Increasing threats from social engineering attacks demand a strengthening of the ‘people perimeter’, writes Peter Carthew, director UK public sector at Proofpoint
People have become the perimeter for any organisation when it comes to cyber security.
This has become clear in how the Covid-19 pandemic has affected the threat landscape, with attackers focusing on social engineering – manipulating individuals into actions or giving away confidential data – to find a way into organisations’ internal systems, cloud services and collaboration tools.
Over the early months of the pandemic cyber security company Proofpoint has seen threats in more than 400,000 messages, 300,000 URLs and 200,000 attachments related to Covid-19, and that only a tiny number of threats has come from attacks on technical vulnerabilities.
This has placed people at the security perimeter, largely through their responses to emails and placing organisations’ data and operations at risk from malicious actors.
The company advocates responding to this through a people-centric blueprint for cyber security involving three layers with email at the centre.
First is to protect the threat vector through detection and response, information protection, compliance and fraud defence. Second is to protect people through activities such as threat simulation, awareness training, compliance training and risk analytics.

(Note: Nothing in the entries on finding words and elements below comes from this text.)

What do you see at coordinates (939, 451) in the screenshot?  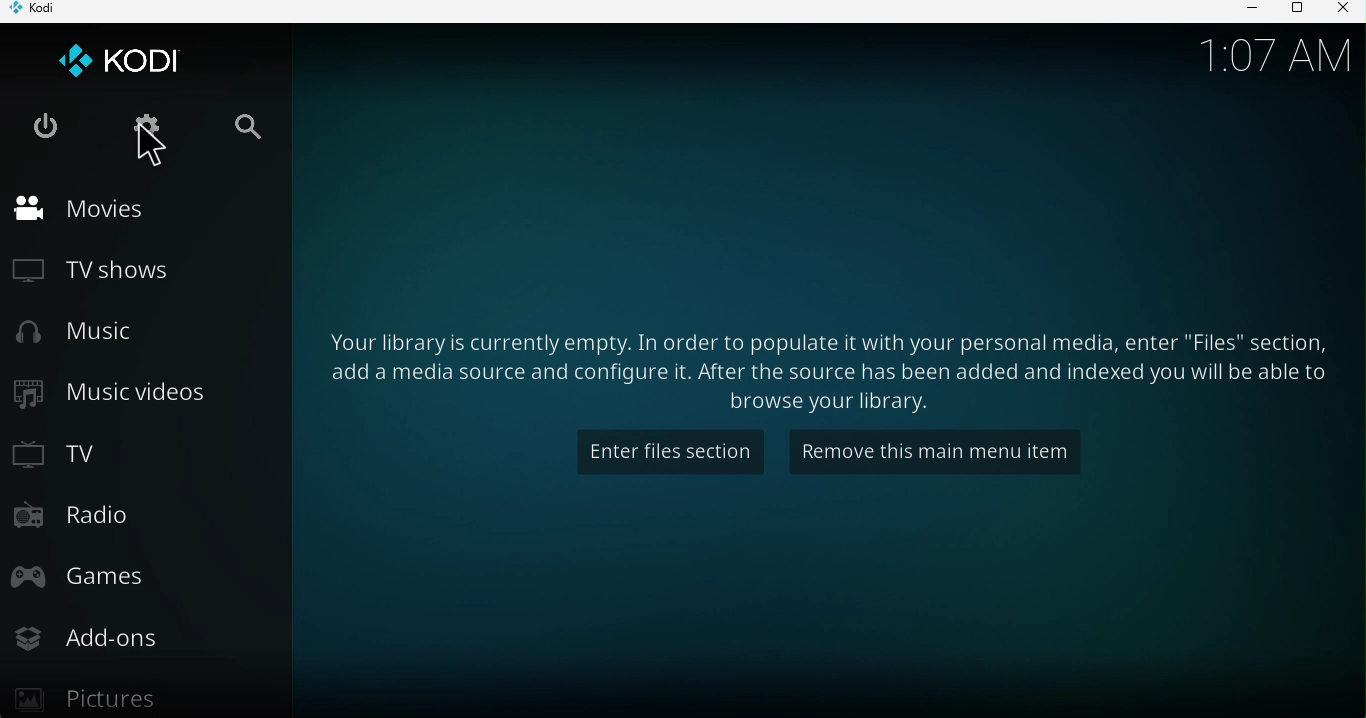 I see `Remove this main menu item` at bounding box center [939, 451].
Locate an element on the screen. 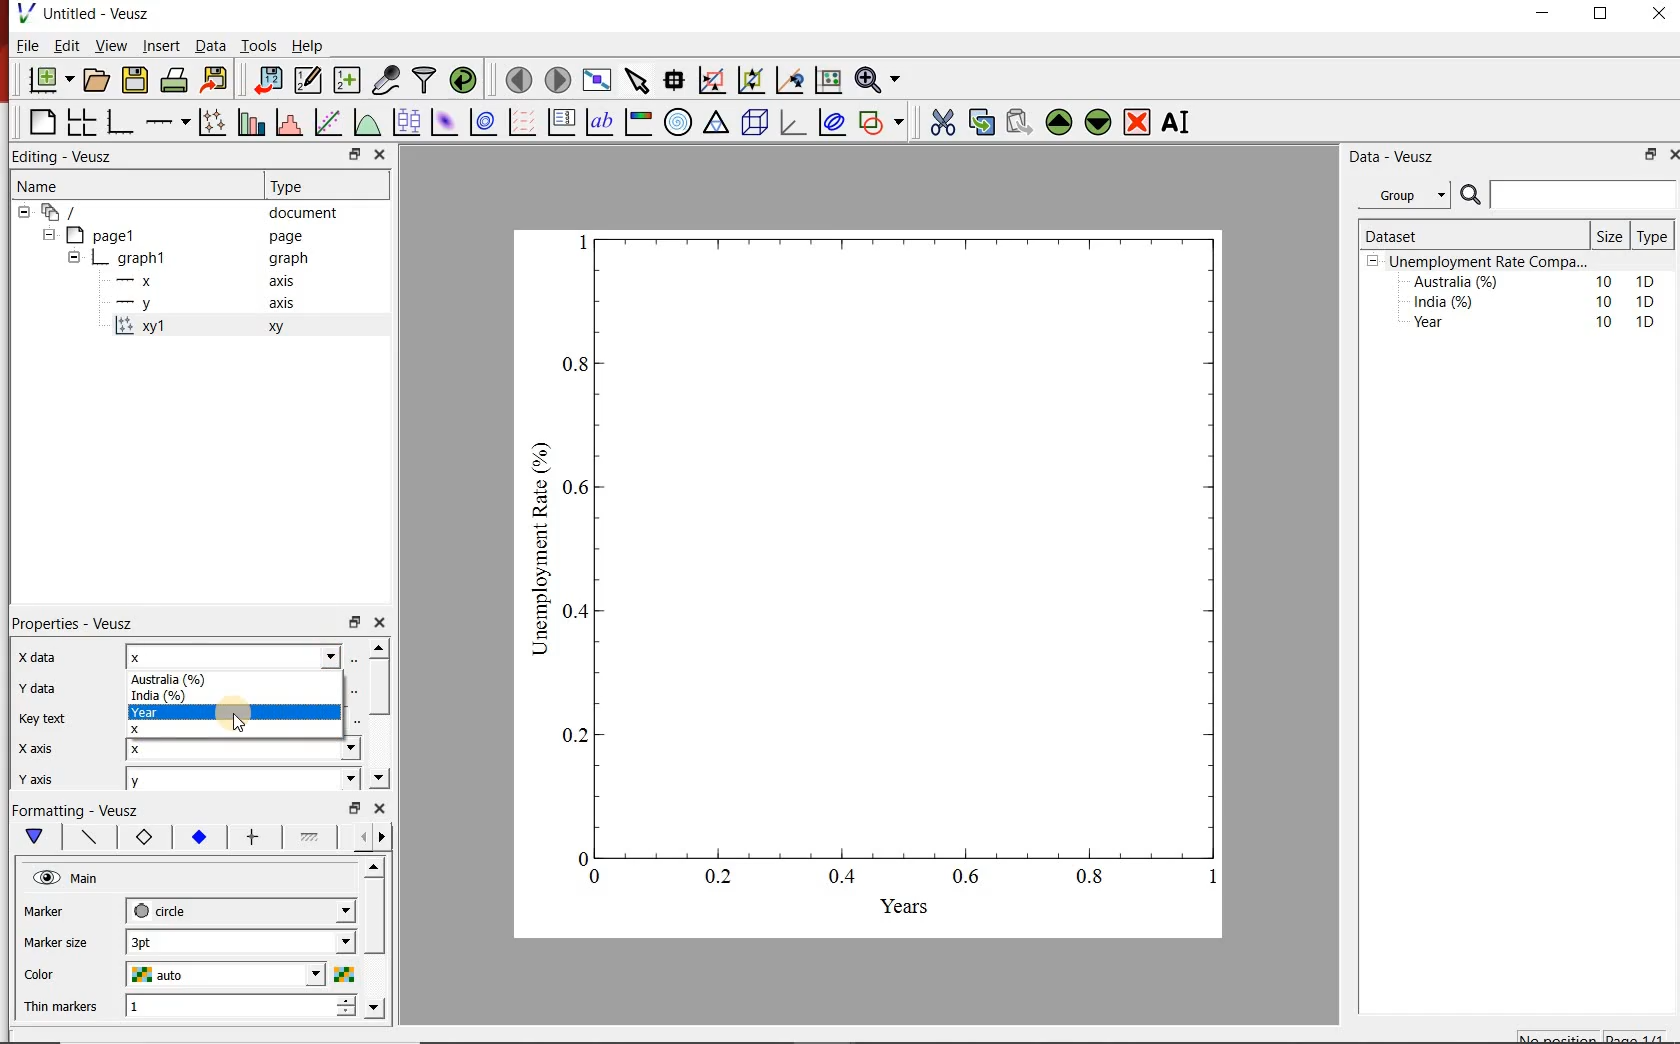  minimise is located at coordinates (357, 154).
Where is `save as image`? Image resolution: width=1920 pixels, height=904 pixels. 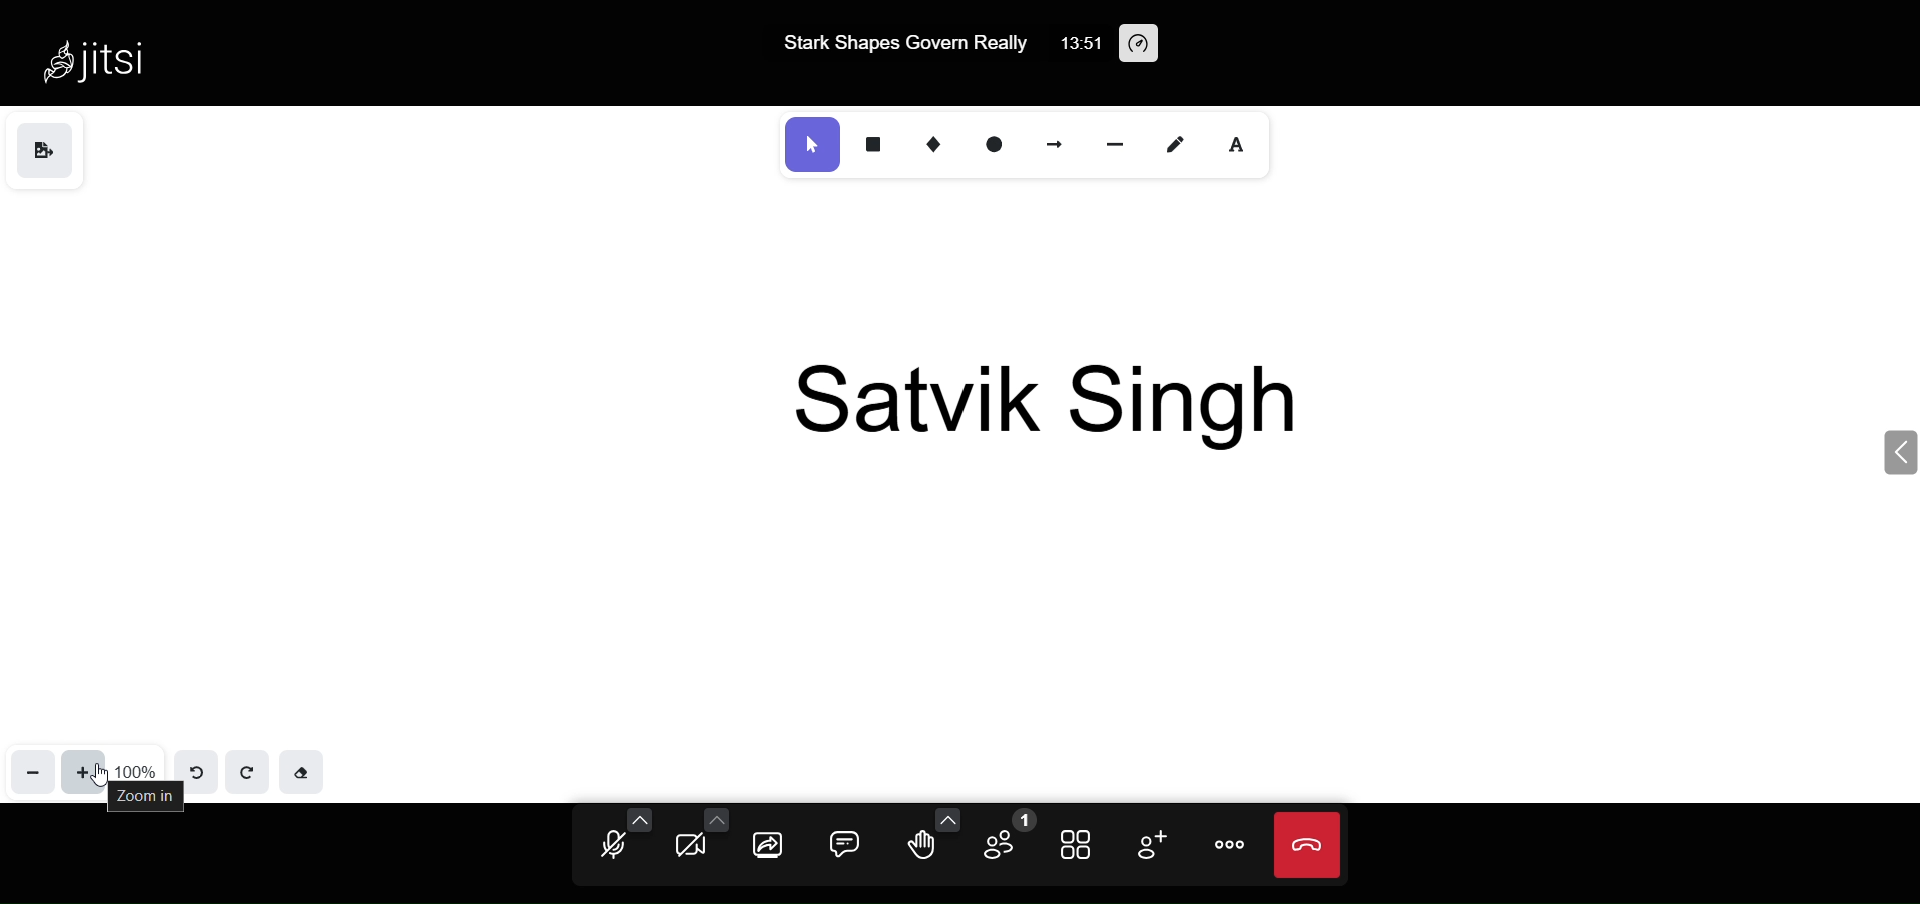 save as image is located at coordinates (49, 150).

Third is to protect what people access through strategies and technical tools such as Proofpoint’s Cloud App Security Broker to protect against threats in the cloud, the Enterprise Data Loss Prevention solution for information protection, Browser Isolation and the Zero Trust Network Access VPN alternative, and the Insider Threat Management solution.
It all has to be underpinned by the people-centricity, aimed at changing behaviour and reducing the risk exposure of an organisation.
The University of Surrey has adopted the blueprint and launched a two-pronged programme to strengthen the ‘people perimeter’. Nigel Gildea, security consultant for the university, points to three drivers.
“We’re seeing a significant uptick in the way hackers are targeting staff and students, and they seem to be using Covid as a weapon,” he says. “This is very challenging because we are also trying to send out Covid messages to staff and students.”
He adds: “Hackers are lazy individuals, could spend a lot of time trying to hack technical infrastructure, but are not going to do that if they can send a text message or email to one of our students to steal their credentials.”
Second is a trend that has involved different types of attacks targeted at education institutions through social engineering, largely phishing emails, that direct users towards malicious software.
“We can look at technical solutions to try to mitigate against these types of attack, but the reality is that we need defence in depth, and as part of that we are very dependent on our students and employees to identify phishing campaigns.”
The third driver has been more proactive, in response to the creation of standards by the National Centre for Cyber Security (NCSC) for universities to qualify as an Academic Centre of Excellence for Cyber Security Education. The University of Surrey has achieved this and is now aiming to also qualify as an Academic Centre of Excellence for Cyber Security Education.
In doing so it has partnered with Proofpoint to reduce its vulnerabilities and show it can meet the standards for education in the field.
This all led to the development of the programme, the first phase of which is alignment to Cyber Security Awareness Month, a European initiative for the creation of campaigns to raise awareness and reinforce good practice among staff.
“We’re trying to come at students and staff from all angles,” Gildea says. “Firstly we’ve integrated the Proofpoint learning management system and have defined the ‘101’ messages.” These are associated with phishing, navigating the vulnerabilities on the internet, password management, how to identify malware, and instant response.
The Proofpoint system has been interfaced with the university’s Active Directory, which provides single sign-on and university branding to reduce any confusion when users are accessing the system.
The university has also produced blogs and news articles, drawing on Proofpoint media resources, and an interview with its chief information security officer, and has plans for a Twitter campaign and to use digital signage around its premises to post education messages.
Phase two is still in planning but will involve measuring the security capability of staff and students through online testing and phishing campaigns, along with defining training roles on subjects such as vulnerabilities, compliance and more advanced requirements, which can be developed as the programme progresses.
“We are also looking to measure the cyber strength of these roles,” Gildea says. “Proofpoint has an interactive quiz that we send out to staff and students, which should give us an understanding of vulnerabilities in terms of lack of knowledge, skills and expertise. This can help us look at strength improvement training.”
This will be followed by sending out emails from within the Proofpoint system to remind people to complete their training, then a series of phishing exercises to measure vulnerabilities and look again at requirements. Depending on how staff and students respond to the phishing they can be auto-enrolled onto new rounds of training.
This is based on the people-centric blueprint, enabling people to protect themselves while identifying those who are most frequently attacked, alerting everybody to threats and educating them on self-protection.
It also reflects a people-centric approach to risk reduction, with a circle of identifying risk, changing behaviour and reducing exposure. The final step involves knowledgeable end users reporting potential threats, which then feeds into a new round of identifying risk.
This is already strengthening the cyber defences of the University of Surrey and can do so for organisations in all parts of the public sector.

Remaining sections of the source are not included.